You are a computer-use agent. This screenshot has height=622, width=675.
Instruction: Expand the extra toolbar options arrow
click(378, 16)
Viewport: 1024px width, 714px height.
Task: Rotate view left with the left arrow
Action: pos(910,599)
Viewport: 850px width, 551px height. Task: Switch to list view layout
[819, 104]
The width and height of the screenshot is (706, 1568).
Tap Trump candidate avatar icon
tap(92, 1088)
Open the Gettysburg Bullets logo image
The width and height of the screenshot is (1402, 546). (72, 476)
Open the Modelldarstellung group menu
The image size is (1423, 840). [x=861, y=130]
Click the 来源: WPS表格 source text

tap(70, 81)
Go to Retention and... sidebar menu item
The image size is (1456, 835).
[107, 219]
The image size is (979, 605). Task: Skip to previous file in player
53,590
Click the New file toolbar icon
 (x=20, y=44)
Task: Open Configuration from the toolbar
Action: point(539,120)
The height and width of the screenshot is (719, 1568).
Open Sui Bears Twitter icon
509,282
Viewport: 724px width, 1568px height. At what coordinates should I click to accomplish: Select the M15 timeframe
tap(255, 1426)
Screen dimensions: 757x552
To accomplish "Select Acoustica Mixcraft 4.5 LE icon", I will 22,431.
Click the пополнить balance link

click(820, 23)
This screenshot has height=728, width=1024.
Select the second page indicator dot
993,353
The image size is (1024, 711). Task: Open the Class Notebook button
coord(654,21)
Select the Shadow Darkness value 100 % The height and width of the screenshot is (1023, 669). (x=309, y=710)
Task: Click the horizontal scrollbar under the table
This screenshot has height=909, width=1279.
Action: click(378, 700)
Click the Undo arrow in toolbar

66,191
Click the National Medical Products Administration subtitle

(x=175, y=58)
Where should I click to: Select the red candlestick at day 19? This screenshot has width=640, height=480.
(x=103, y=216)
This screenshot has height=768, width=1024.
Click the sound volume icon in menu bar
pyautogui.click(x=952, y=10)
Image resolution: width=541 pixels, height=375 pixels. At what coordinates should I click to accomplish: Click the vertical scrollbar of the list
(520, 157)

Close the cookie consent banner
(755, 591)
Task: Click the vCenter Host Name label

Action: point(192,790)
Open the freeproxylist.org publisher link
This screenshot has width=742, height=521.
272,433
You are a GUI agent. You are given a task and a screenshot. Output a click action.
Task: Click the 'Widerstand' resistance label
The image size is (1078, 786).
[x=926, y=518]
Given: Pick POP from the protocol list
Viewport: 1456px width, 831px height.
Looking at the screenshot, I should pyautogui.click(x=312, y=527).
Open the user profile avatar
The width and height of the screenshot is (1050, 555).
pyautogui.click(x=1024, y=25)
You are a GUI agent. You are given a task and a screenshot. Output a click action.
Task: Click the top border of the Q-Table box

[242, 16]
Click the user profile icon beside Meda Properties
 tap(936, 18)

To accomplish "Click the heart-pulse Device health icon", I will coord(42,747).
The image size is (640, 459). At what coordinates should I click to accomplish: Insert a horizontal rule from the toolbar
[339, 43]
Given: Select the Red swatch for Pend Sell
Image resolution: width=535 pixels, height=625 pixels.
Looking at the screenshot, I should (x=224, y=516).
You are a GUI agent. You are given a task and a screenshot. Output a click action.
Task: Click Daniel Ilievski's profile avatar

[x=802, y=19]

——————————

Print all the lines exactly as they occur in the listing.

You are a computer-use agent. This screenshot has height=622, width=675.
Instruction: Expand the extra toolbar options arrow
click(378, 16)
Viewport: 1024px width, 714px height.
Task: Rotate view left with the left arrow
Action: pos(910,599)
Viewport: 850px width, 551px height. Task: Switch to list view layout
[819, 104]
The width and height of the screenshot is (706, 1568).
Tap Trump candidate avatar icon
tap(92, 1088)
Open the Gettysburg Bullets logo image
The width and height of the screenshot is (1402, 546). (72, 476)
Open the Modelldarstellung group menu
The image size is (1423, 840). [x=861, y=130]
Click the 来源: WPS表格 source text

tap(70, 81)
Go to Retention and... sidebar menu item
The image size is (1456, 835).
[107, 219]
The image size is (979, 605). Task: Skip to previous file in player
53,590
Click the New file toolbar icon
 (x=20, y=44)
Task: Open Configuration from the toolbar
Action: point(539,120)
The height and width of the screenshot is (719, 1568).
Open Sui Bears Twitter icon
509,282
Viewport: 724px width, 1568px height. At what coordinates should I click to accomplish: Select the M15 timeframe
tap(255, 1426)
Screen dimensions: 757x552
To accomplish "Select Acoustica Mixcraft 4.5 LE icon", I will 22,431.
Click the пополнить balance link

click(820, 23)
This screenshot has height=728, width=1024.
Select the second page indicator dot
993,353
The image size is (1024, 711). Task: Open the Class Notebook button
coord(654,21)
Select the Shadow Darkness value 100 % The height and width of the screenshot is (1023, 669). (x=309, y=710)
Task: Click the horizontal scrollbar under the table
This screenshot has height=909, width=1279.
Action: click(378, 700)
Click the Undo arrow in toolbar

66,191
Click the National Medical Products Administration subtitle

(x=175, y=58)
Where should I click to: Select the red candlestick at day 19? This screenshot has width=640, height=480.
(x=103, y=216)
This screenshot has height=768, width=1024.
Click the sound volume icon in menu bar
pyautogui.click(x=952, y=10)
Image resolution: width=541 pixels, height=375 pixels. At what coordinates should I click to accomplish: Click the vertical scrollbar of the list
(520, 157)

Close the cookie consent banner
(755, 591)
Task: Click the vCenter Host Name label

Action: point(192,790)
Open the freeproxylist.org publisher link
This screenshot has width=742, height=521.
272,433
You are a GUI agent. You are given a task and a screenshot. Output a click action.
Task: Click the 'Widerstand' resistance label
The image size is (1078, 786).
[x=926, y=518]
Given: Pick POP from the protocol list
Viewport: 1456px width, 831px height.
Looking at the screenshot, I should pyautogui.click(x=312, y=527).
Open the user profile avatar
The width and height of the screenshot is (1050, 555).
pyautogui.click(x=1024, y=25)
You are a GUI agent. You are given a task and a screenshot. Output a click action.
Task: Click the top border of the Q-Table box

[242, 16]
Click the user profile icon beside Meda Properties
 tap(936, 18)

To accomplish "Click the heart-pulse Device health icon", I will coord(42,747).
The image size is (640, 459). At what coordinates should I click to accomplish: Insert a horizontal rule from the toolbar
[339, 43]
Given: Select the Red swatch for Pend Sell
Image resolution: width=535 pixels, height=625 pixels.
Looking at the screenshot, I should (x=224, y=516).
You are a GUI agent. You are given a task and a screenshot. Output a click action.
Task: Click Daniel Ilievski's profile avatar

[x=802, y=19]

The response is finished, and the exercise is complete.